GOAL:
Pull every line of text from the material below and reproduce it word for word, leaving the pictures out.

(Records for locating words and elements)
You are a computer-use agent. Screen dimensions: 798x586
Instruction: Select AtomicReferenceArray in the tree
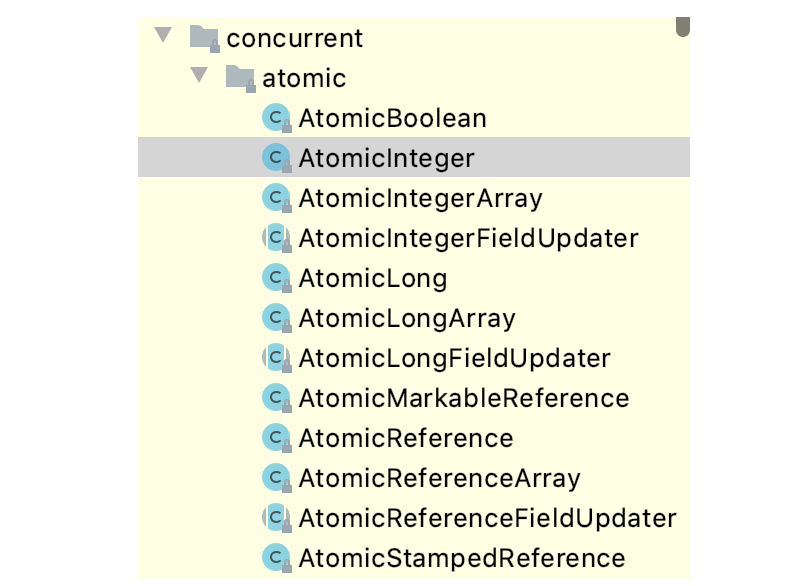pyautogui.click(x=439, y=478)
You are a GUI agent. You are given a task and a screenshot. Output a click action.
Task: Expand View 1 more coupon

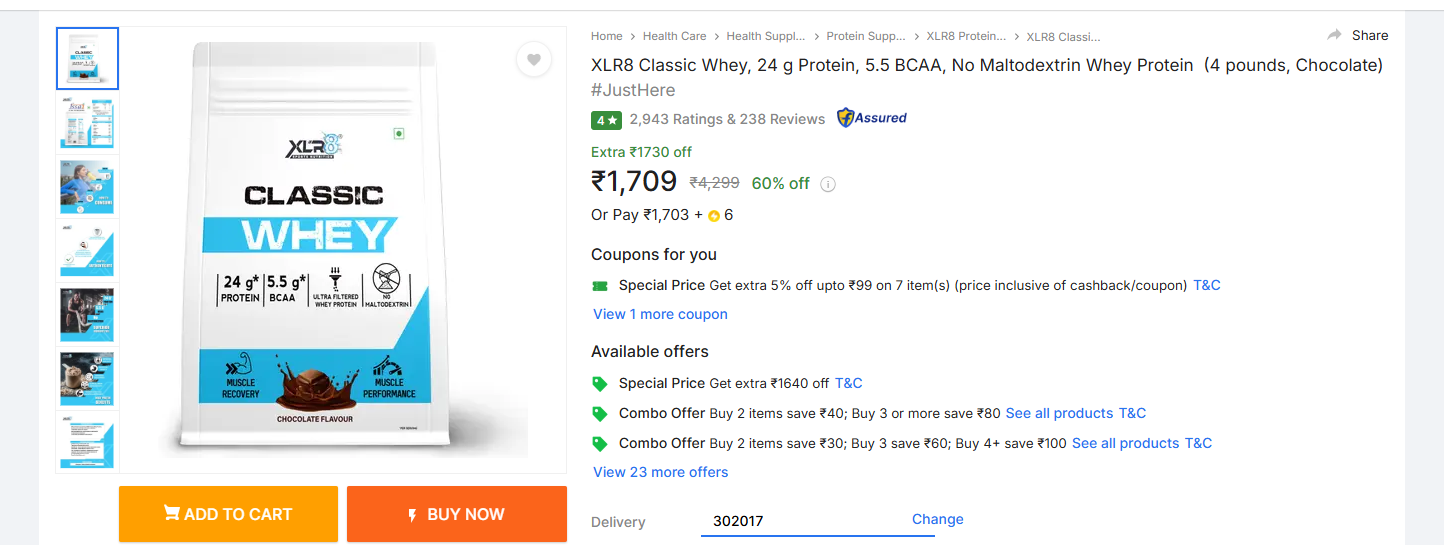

SOLVED EXERCISE:
You are a computer-use agent. Screen dimensions: 798x586
Instruction: Select AtomicReferenceArray in the tree
pyautogui.click(x=439, y=478)
You are a GUI agent. You are given a task and a screenshot. Output a click action.
Task: Expand View 1 more coupon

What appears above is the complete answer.